» PAGE TEXT:
BEGIN

Recent studies point to two classifications of relapse related LSCs: the first classification is known as LSCs of committed relapse origin, where these cells are most like the diagnostic cell type and were able to evolve similarly to the diagnostic dominant clone. The second classification is the LSCs of primitive relapse origin, which are rare cells at the diagnosis of the disease and do not usually form blasts. However, these cells may show greater resistance to treatment and later clonal evolutions, causing the patient to relapse, which usually continues with the increase in the amount of LSCs and with greater heterogeneity (81, 82).
Studies reveals that LSCs levels correspond to the clinical and laboratory characteristics of the patient. Due to their insufficient morphological and biochemical characterization, LSCs cannot be reliably measured in patient samples. However, as a consequence of the finite capacity of the joined stem cell niche, HSCs can act as a biomarker for LSCs numbers and help identify patients with an adverse clinical outcome (74, 83, 84).
This is noticeable through the LSCs and the HSCs count, considering that the BM may have a limited number of cells. Therefore, LSCs and HSCs compete for niches, their values being inversely proportional, that is, the more LSCs the less HSCs. Therefore, patients who had a low LSCs load also had lower blast, platelet, and leukocyte counts. In addition to clinical features, the cells count can represent how it might respond molecularly. This is important when evaluating the chosen treatment. Therefore, lower levels of LSCs are associated with a better molecular response to treatment (85, 86).
Still on the quantification of LSCs, its functionality also applies to the assessment of measurable residual disease (MRD) and is considered an effective biomarker for predicting relapses. So, in addition to being used in the diagnosis to choose the treatment, the immunophenotyping test can be used in the post-treatment phase to evaluate its effectiveness and predict the patient’s survival. High values of LSCs would be associated with worse survival and low efficacy. This analysis is then performed using molecular methodologies such as quantitative real-time polymerase chain reaction (RT-qPCR) or next-generation sequencing (NGS), and flow cytometry. It is important to remember that all these methodologies for prognostic analysis and MRD are still being carried out in studies and better clarification and standardization are needed for clinical application (83, 84, 87, 88).
Insights Into Clinical Investigations
Table 1 is comprised of clinical trials from the past 10 years that aimed to identify biomarkers specific to LSCs that could serve as targets for targeted therapies or could be used as prognostic factors (89–98). Most of the reported studies aim at AML treatment since LSC presence and complexity is an established risk factor for disease severity (51, 56).
Table 1 Studies of the past 10 years indicating biomarkers for stem cells and “stemness” properties in leukemia and the respective prognostic relevance after treatment.
Studies utilizing standard chemotherapy protocols and induction therapies confirm that identified LSC markers, mainly transmembrane antigens such as CD34 and CD123, correlate with a worse patient prognosis. Increased mutation burden, lower response rates, inability to achieve CR, worst response to chemotherapy and higher incidence of relapse are some of the reported factors associated with increased presence of LSCs (89, 92–94, 96).

END

» EXERCISE DATA:
BEGIN

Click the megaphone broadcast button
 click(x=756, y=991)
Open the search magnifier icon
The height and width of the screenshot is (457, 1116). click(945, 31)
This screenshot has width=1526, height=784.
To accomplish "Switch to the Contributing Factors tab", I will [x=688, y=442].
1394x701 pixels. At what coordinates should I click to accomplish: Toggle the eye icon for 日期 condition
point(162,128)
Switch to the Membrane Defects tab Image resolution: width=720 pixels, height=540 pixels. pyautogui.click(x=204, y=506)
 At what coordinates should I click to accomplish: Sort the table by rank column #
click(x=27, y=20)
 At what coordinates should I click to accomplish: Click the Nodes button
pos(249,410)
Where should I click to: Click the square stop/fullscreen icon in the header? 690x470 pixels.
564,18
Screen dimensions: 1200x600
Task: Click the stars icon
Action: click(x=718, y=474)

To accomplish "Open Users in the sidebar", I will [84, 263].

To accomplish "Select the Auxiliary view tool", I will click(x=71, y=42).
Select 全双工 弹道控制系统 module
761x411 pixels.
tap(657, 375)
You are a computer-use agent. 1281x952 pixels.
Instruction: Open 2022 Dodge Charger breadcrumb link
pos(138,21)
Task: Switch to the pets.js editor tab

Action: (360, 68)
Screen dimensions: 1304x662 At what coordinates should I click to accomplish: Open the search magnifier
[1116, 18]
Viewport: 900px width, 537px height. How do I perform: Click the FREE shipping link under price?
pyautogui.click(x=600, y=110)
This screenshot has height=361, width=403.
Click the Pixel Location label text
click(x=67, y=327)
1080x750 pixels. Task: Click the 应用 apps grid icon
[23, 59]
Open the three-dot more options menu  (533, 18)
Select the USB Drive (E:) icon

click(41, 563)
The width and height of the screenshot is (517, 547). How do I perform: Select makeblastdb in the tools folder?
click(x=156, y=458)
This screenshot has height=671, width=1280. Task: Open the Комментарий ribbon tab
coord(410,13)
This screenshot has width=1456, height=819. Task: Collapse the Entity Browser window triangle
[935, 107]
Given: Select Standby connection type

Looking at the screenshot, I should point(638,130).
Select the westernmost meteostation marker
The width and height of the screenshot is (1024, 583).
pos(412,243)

END

» BRIEF 1:
According to the text on leukemia stem cells, how do LSC and HSC values relate to each other as the two compete for niches?
» BRIEF 2:
Write the next part of the text on leukemia stem cells, continuing from its last sentence.
None of the lines are needed for these tasks.

» EXERCISE ANSWER 1:
They are inversely proportional: the more LSCs, the fewer HSCs.

» EXERCISE ANSWER 2:
Although resistant to most treatment strategies, the use of novel agents targeting specifically LSCs molecular pathways combined with standard treatment protocols showed some promising results for AML patients (90, 91, 95). Huselton et al. (90) combined dociparstat sodium (DSTAT), a drug capable of inhibiting CXCR4/CXCL12 cell adhesion molecules, with hypomethylating agent (HMA) azacitidine in an attempt to disrupt bone marrow niches where LSCs remain in a quiescent state and was able to achieve CR in patients who were previously unresponsive to treatments with HMA alone.
Riether et al. (91) identified WNT pathway as being hyperactivated in AML LSCs due to increased expression and interaction of CD70/CD27 molecules. In vitro, the use of monoclonal antibodies targeting CD70 in combination with HMAs was demonstrated to have an additive effect in inhibiting LSC growth since the use of HMAs seem to increase LSCs dependency on CD70/CD27 pathway and concurrent CD70 inhibition was able to further reduce LSCs burden when compared to monotherapies of either agent. In previously untreated AML patients, protocols combining cusatuzumab plus azacitidine induced responses in all treated patients and transcriptome analysis after treatment revealed increased expression of genes involved in pathways of inflammation, differentiation and apoptosis (91).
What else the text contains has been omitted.